One evening, in the darkening space of an old cattle shelter that had been turned into makeshift living quarters while new houses were built, Martin wandered over to where I was sitting and asked me the names of my parents.  I told him and curiously watched as he returned to a small wooden table where, under the flickering light of a tin kerosene candle, he continued his painstaking writing on some pages torn from an old school notebook.  Martin was the secretary of the cooperative and my closest friend.  He had learned to read and write during the rural literacy campaign carried out by Sandinista youth following the 1979 revolution.

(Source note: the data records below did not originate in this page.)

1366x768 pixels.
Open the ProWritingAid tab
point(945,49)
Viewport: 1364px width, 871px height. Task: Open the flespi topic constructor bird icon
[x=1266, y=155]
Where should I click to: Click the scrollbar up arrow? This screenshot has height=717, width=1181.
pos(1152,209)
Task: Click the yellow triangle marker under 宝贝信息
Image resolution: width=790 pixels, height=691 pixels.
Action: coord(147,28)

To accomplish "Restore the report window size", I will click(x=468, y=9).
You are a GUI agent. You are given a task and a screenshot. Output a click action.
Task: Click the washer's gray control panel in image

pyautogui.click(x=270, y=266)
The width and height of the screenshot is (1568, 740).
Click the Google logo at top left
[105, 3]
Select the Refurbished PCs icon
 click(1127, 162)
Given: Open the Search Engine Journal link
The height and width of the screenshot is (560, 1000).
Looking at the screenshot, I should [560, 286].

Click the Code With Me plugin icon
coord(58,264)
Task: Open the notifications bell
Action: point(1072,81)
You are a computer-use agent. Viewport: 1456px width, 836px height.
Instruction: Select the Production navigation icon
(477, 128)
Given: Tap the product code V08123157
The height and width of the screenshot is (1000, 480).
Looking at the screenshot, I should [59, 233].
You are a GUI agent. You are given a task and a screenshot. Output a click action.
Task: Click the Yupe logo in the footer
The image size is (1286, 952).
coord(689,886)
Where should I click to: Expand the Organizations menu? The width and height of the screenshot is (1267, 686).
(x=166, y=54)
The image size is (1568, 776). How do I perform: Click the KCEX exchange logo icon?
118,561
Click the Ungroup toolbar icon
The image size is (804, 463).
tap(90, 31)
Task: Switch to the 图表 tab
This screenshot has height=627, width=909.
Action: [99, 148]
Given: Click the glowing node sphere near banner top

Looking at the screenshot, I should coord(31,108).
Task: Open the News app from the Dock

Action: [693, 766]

The following day Martin came to me and, slightly embarrassed, handed me a crumpled piece of paper that was handwritten on both sides.  He asked me to give it to my parents when I returned home.  What he knew of my parents was drawn from casual late-night conversations about life and family and the fact that on a couple of occasions, I had taken advantage of their Florida flea market addictions to get them to find and send to me dozens of cheap one-dollar wristwatches and assorted tools that were put to use around the cooperative.

I translated the letter and gave a copy to my parents  when I returned to the U.S.   I still have the original, covered in plastic and set aside in a box with other pieces of lifetime memorabilia.  I don’t at this moment have it in front of me, but I remember most of what it said:

“Greetings from a revolutionary Nicaragua.  This is for the parents of Guillermo Weaver, because he has told me your names which are Stanley Weaver and Doris Weaver.  I want to say that even though we have never met, I feel a great friendship with you through your son, because he has been a member deep inside of our families. I also want to thank you for the beautiful gifts you have sent, which have also been very useful, because we know that it is only those with a conscience who would send these things to someone you don’t even know, things that are so needed here in our suffering and beloved Nicaragua.  For that I call you my friend.  Adios and Gracias.

Even though I have said goodbye, I want to tell you one more thing.  There are over 50 children here in the cooperative and they all love your son very much and will all miss him when he leaves us.


Please excuse my bad writing and some bad expression.  Until we meet. Martin Melgara Ruiz.”